---- INPUT RECORDS

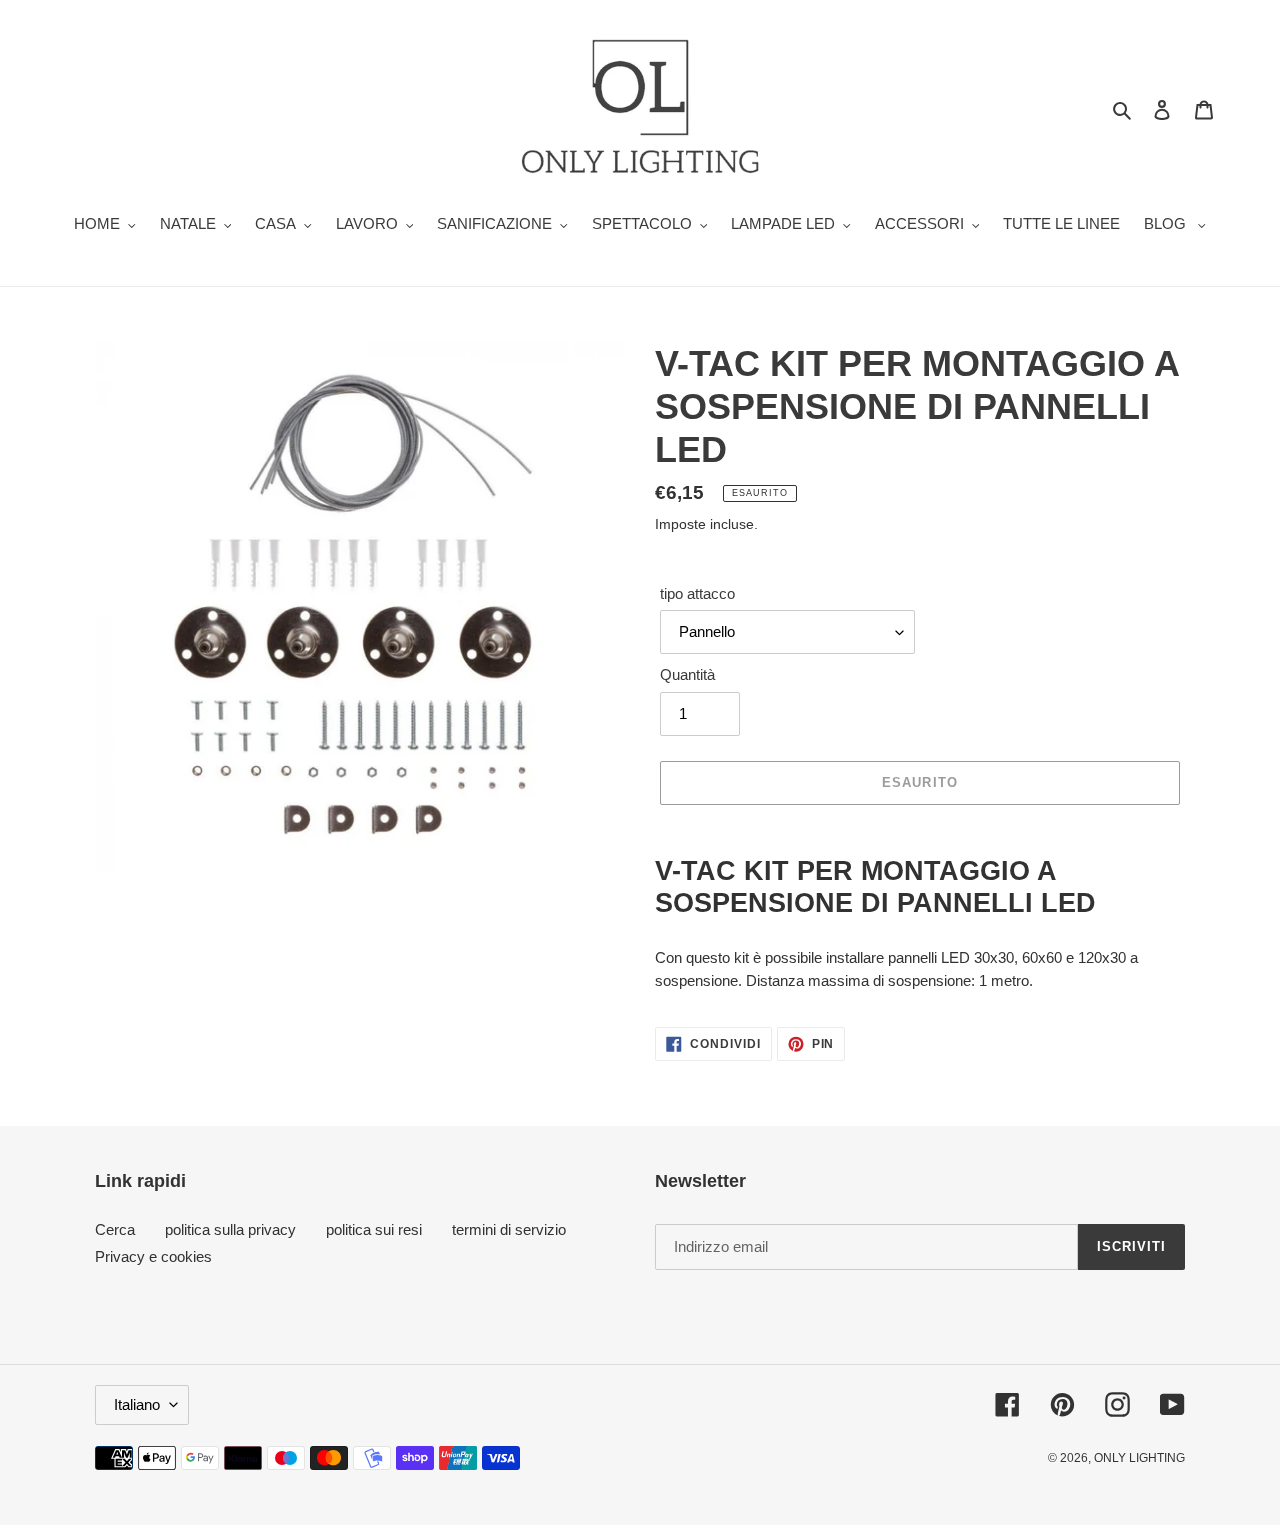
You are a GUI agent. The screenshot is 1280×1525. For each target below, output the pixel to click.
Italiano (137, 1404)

--------
---- INPUT RECORDS

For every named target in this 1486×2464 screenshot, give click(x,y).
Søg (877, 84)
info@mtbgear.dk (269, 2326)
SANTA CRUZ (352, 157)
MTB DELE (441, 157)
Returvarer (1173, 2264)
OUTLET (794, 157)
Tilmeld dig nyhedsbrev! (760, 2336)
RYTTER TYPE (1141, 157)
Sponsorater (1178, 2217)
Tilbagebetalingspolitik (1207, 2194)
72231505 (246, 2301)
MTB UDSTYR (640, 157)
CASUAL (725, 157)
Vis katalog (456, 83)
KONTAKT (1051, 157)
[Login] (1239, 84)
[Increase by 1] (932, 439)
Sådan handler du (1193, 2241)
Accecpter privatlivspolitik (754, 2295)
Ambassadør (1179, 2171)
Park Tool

--------
---- INPUT RECORDS

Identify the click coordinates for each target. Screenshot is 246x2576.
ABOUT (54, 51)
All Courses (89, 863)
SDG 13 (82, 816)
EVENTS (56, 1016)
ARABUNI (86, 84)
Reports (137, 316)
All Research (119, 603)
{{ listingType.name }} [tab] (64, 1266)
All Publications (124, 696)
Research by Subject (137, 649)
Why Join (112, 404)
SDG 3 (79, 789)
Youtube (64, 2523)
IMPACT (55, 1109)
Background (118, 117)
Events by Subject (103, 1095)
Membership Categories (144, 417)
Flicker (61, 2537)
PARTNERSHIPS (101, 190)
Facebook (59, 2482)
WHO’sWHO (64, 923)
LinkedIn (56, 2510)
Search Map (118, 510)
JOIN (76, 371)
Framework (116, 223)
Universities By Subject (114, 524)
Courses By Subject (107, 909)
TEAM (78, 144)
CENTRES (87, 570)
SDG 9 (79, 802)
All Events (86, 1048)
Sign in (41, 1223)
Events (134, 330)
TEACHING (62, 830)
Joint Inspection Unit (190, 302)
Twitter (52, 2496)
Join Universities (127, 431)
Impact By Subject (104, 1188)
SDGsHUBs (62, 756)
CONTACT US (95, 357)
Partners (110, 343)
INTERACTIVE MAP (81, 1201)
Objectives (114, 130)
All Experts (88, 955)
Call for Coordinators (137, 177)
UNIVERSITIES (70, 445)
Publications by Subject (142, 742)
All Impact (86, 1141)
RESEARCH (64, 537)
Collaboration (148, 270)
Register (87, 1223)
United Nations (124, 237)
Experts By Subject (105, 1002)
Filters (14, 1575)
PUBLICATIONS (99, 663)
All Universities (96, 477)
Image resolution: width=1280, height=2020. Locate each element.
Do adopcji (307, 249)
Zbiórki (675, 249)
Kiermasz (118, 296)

--------

◆ EXERCISE DETAILS ◆
Copy all lines of the listing above that contain the string "Subject".

◆ YOUR SOLUTION ◆
Research by Subject (137, 649)
Events by Subject (103, 1095)
Universities By Subject (114, 524)
Courses By Subject (107, 909)
Impact By Subject (104, 1188)
Publications by Subject (142, 742)
Experts By Subject (105, 1002)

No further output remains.